No todo está dicho


El divorcio ¿acuerdo o conflicto?

El divorcio ¿acuerdo o conflicto?

Hace poco  diversos medios digitales del país, con datos del Centro de Estudios Demográficos de la Universidad de La Habana, contaban que los divorcios en Cuba han aumentado de forma “extraordinaria” y su índice casi se triplicó en las últimas décadas hasta alcanzar una proporción de 64 por cada 100 matrimonios en 2009, según un artículo divulgado por la revista Mujeres.

El divorcio más que un acuerdo, constituye una lucha, más que una solución, crea un nuevo conflicto.

Hay que ver el grado de destructibilidad mutua al que se puede llegar, y las artimañas de todo tipo que se hace una pareja como venganza, para intentar rescatar una unión malograda, para compensar el orgullo herido, etc.

Entre esas “estrategias” se encuentran el uso de los hijos como objetos de presión,  chantaje abierto o disimulado.

La incapacidad para vivir una alianza donde reinen afectos y actitudes determinados por el amor, el respeto, el desinterés y otras cualidades que hacen humano al hombre, se manifestará en la familia futura que se intente construir, si no se lleva a cabo el aprendizaje y la toma de conciencia que propicia la situación de divorcio.

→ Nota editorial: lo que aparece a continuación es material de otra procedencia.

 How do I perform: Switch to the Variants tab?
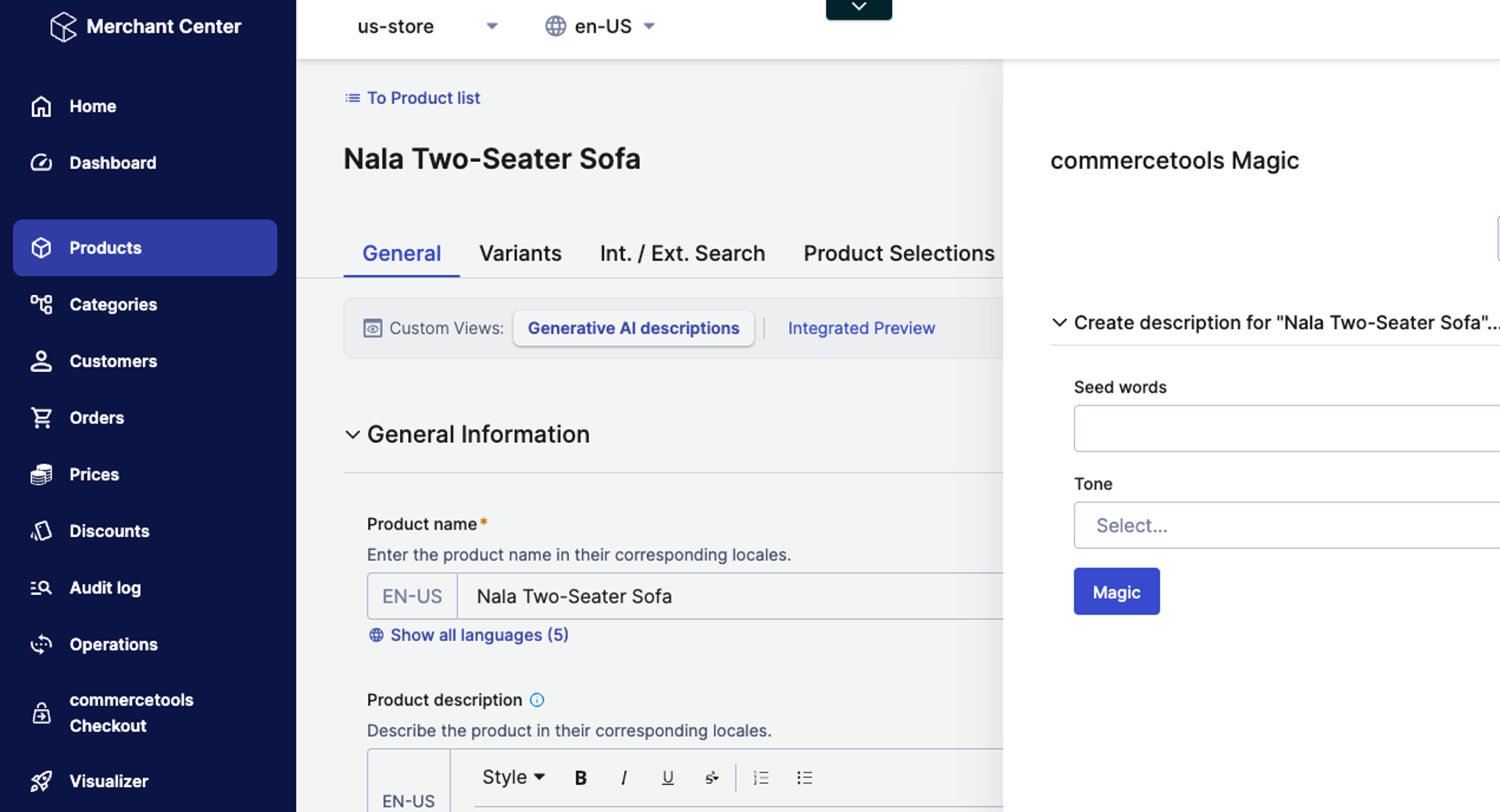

Pienso que no todo tiene que verse en blanco y negro, porque también el divorcio puede ser una oportunidad para mejorarnos, cercenar lo negativo de nuestras personalidades y  dar ocasión a que lo noble y constructivo florezca, para que en lugar de perder afectos y generar odios, surja una relación de diferente cualidad, incluso mejor que la que estuvo determinada por vínculos sexuales.

He aquí una historia breve: “una  sicóloga contaba que  le llegó una maestra preocupada porque uno de sus alumnos afirmaba tener dos mamás y dos papás. Sucede que sus padres se habían divorciado y vuelto a casar ambos, las dos nuevas parejas mantenían tan buenas relaciones, que los hijos originales de ambas no sentían diferencias de afectos, y se consideraban con cuatro progenitores”.

El divorcio puede ser un punto de partida para nuestro crecimiento personal. Vale más desgarrarse un poco el alma cuando se está en época de cura, que andar por la vida arrastrando la pesada carga que representa una unión infeliz.